Snarkiness not meant for the commenters here, but to the textbook that preaches blind adherence to a rule of thumb.
I disagree with JC on this point. A couple of months ago, I argued that the results of lowering the PA to 1000 actually DO (if properly interpreted) constitute evidence that peak age is closer to 27 than 29. This is using a methodology similar to JC's (although not quite as rigorous).
That is: like MGL, I believe that JC's finding that hitters peak at 29 is completely due to his selective sampling of long-tenured players. That's even accepting his method itself without qualification.
I know that JC disagrees with my conclusions on this point, as he disagrees with MGL's. Either MGL and I are wrong, or JC is wrong.
Or, maybe one of us is 90% wrong and 10% right; or maybe we're each half right and half wrong; or maybe we're all full of crap. If you're interested, take a look and judge for yourself.

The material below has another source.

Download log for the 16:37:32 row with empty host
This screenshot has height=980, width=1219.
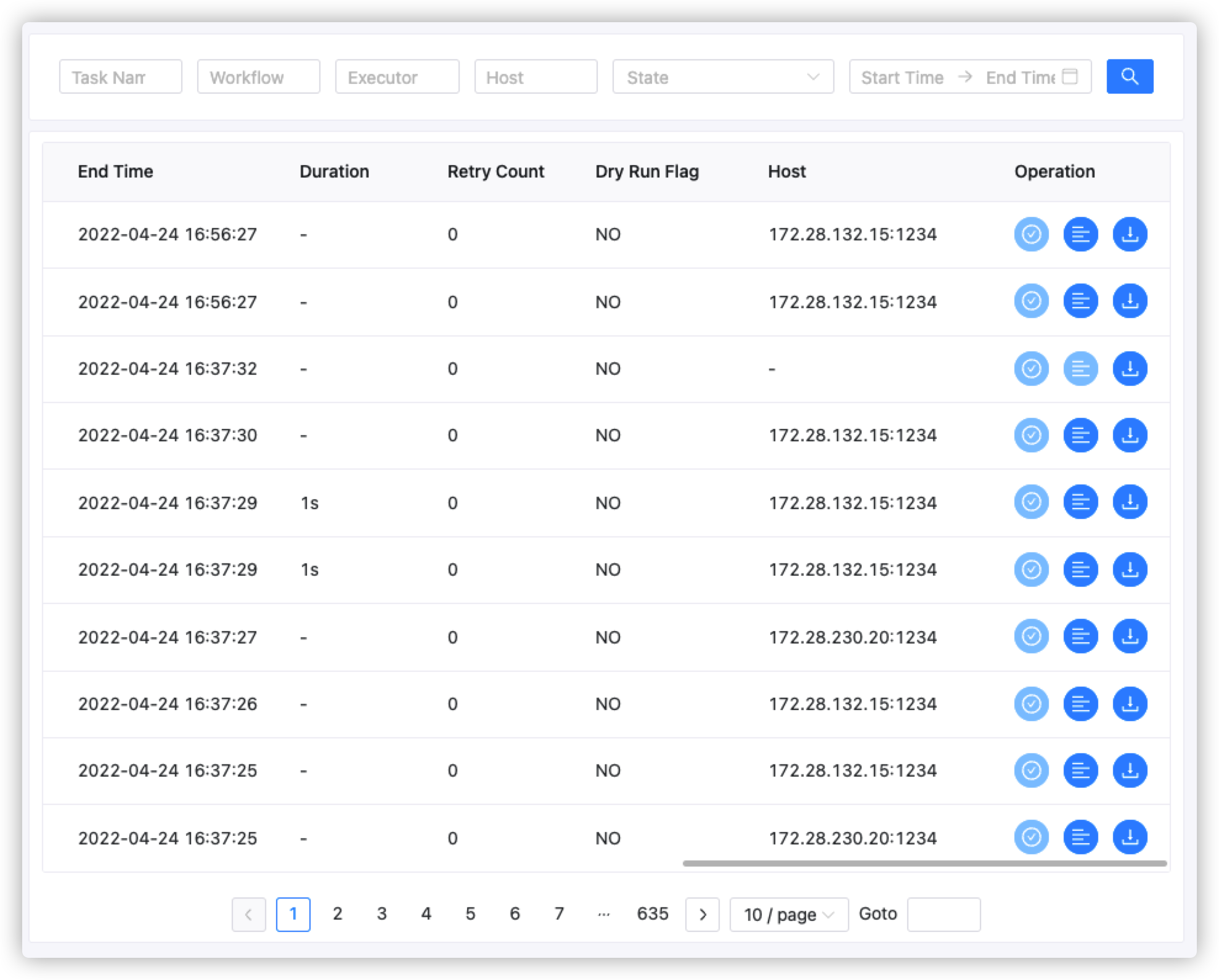click(1129, 369)
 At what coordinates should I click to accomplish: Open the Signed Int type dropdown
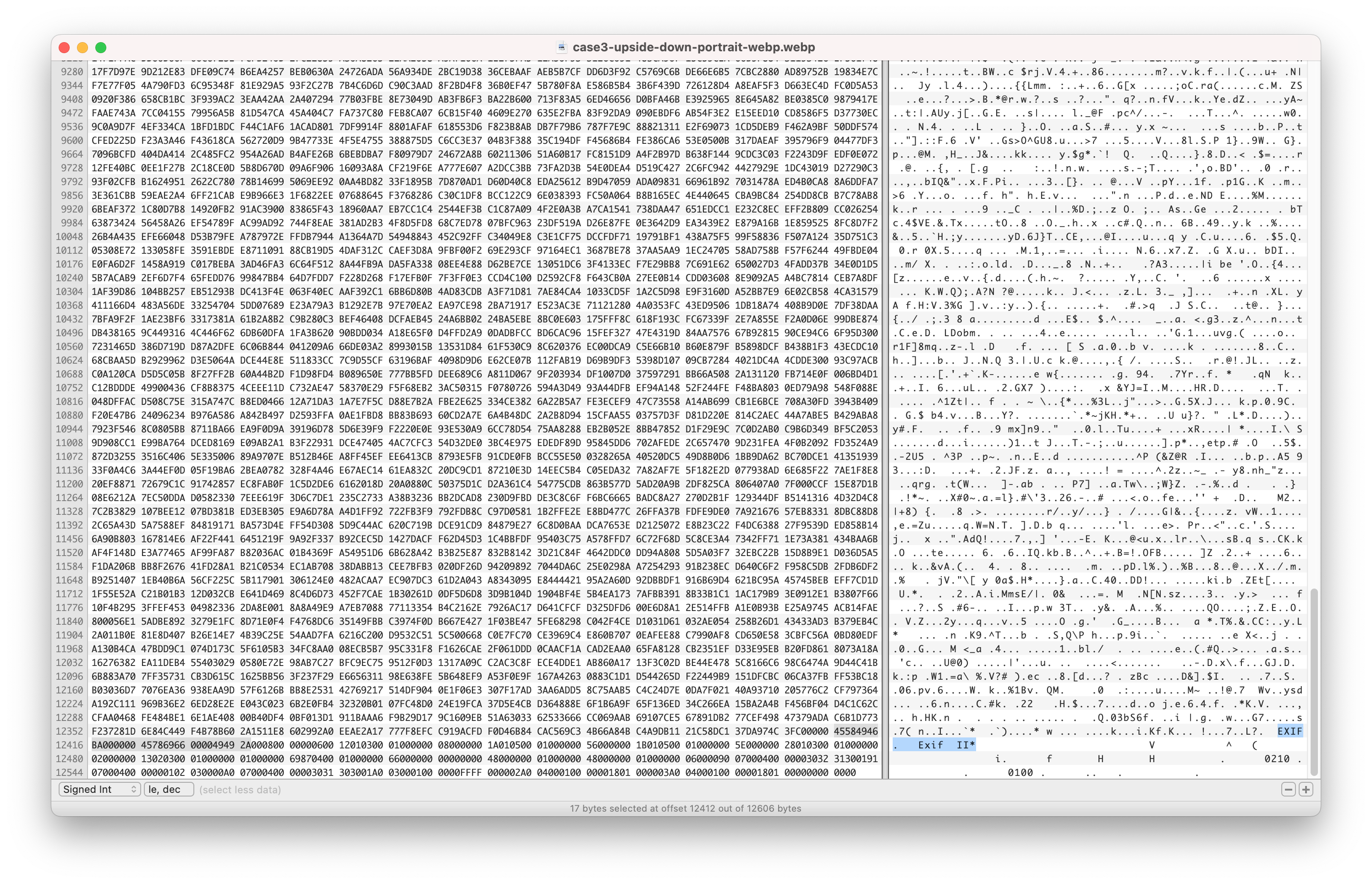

All my comments on JC's study are here. For the 1000 PA case in particular, look for the "part II" post.
I think on this point, JC is correct. Imagine throwing a ball at a 45 degree angle in a vacuum. If you measure the ball's position at three points -- say after 1, 2, and 3 seconds -- you can perfectly predict its entire path, and where it's going to peak, no matter how long it takes to come back to earth. It makes no sense to say, "hey, you can't extrapolate your estimate past three seconds," because in this case, as a matter of physics, you CAN, and precisely.
If your model is correct, there's no problem at all evaluating the estimated curve outside the sample range. Of course, the quadratic model is an approximation, and it's possible to argue that it's not valid at the extremes, like age 23.6. But that's hard to justify when it's so close to the sample, agreeing that it's OK at 24.0 but arguing that at 23.6, well, it's just too far off. At least not without a serious argument about why those 0.4 points makes a big difference.
"You should refuse to consider values of the function even 4% outside your sample domain" is like, "you should wear a helmet even if you're only walking to the backyard in case a meteor hits." I think you have to use a bit of common sense here.
Exactly! ProTrade's comment is exactly what MGL and others think is the problem with JC's study, in a two sentence nutshell.
Despite its negative rating. :)